▶ _EXERCISE_
Repeat the records below exactly, leaving out every picture.

▶ _Source records_
▼

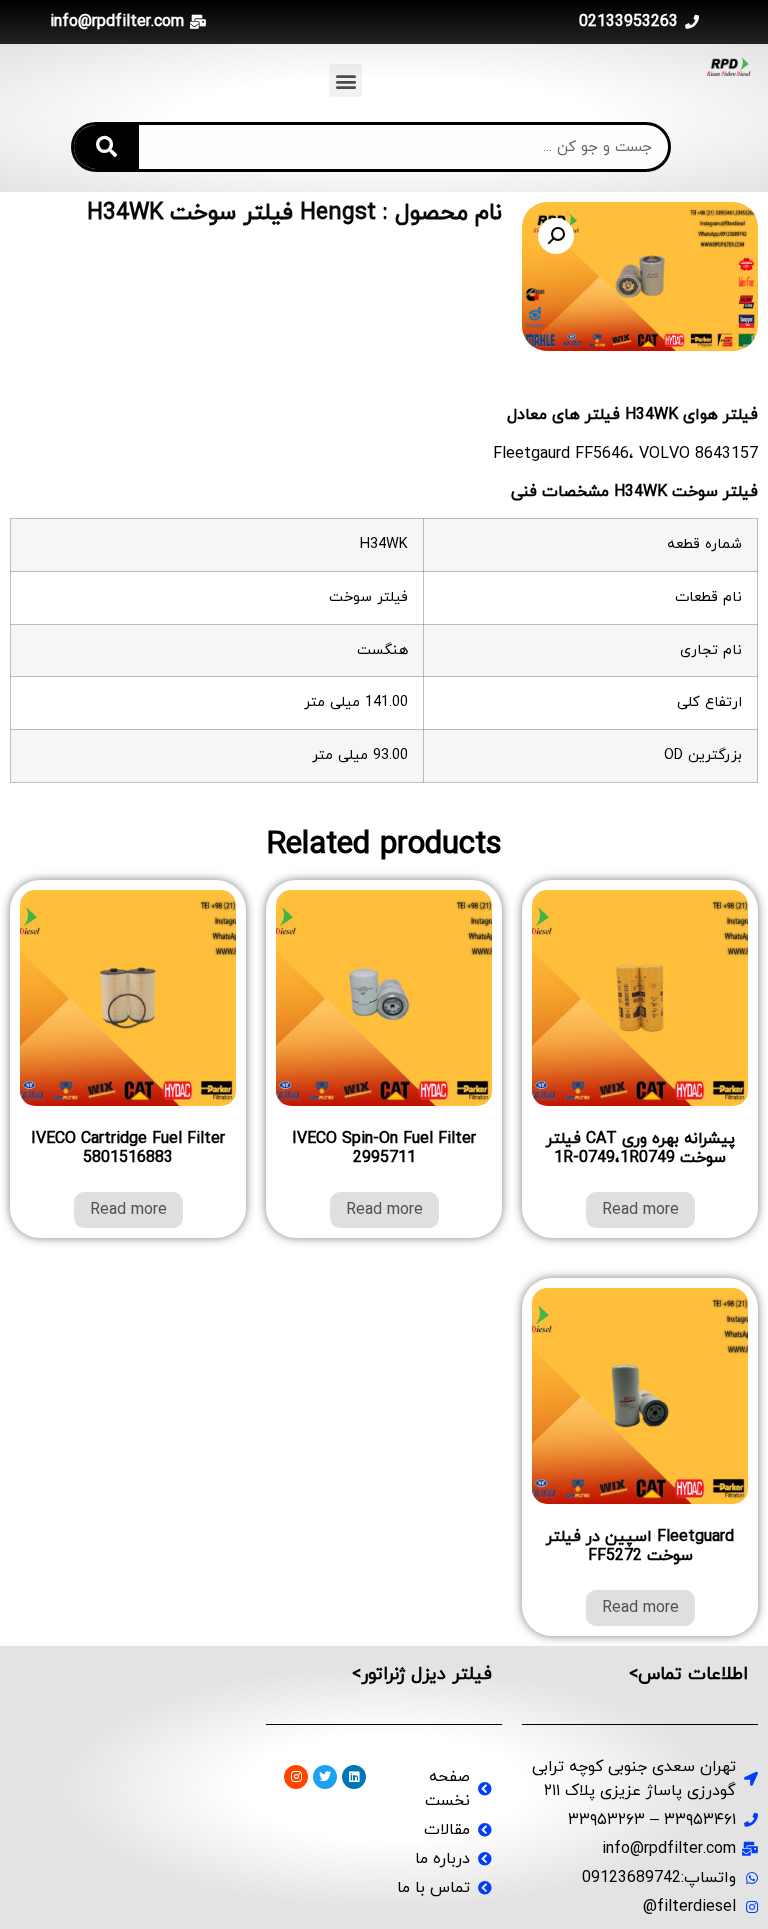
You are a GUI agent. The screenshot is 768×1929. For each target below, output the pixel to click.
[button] (345, 80)
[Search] (106, 147)
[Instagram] (296, 1777)
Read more (640, 1210)
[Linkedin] (354, 1777)
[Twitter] (325, 1777)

▲

▶ _WRITTEN RESPONSE_
You are a GUI agent. The screenshot is 768×1929. For each target below, output the pixel to click.
[button] (345, 80)
[Search] (106, 147)
[Instagram] (296, 1777)
Read more (640, 1210)
[Linkedin] (354, 1777)
[Twitter] (325, 1777)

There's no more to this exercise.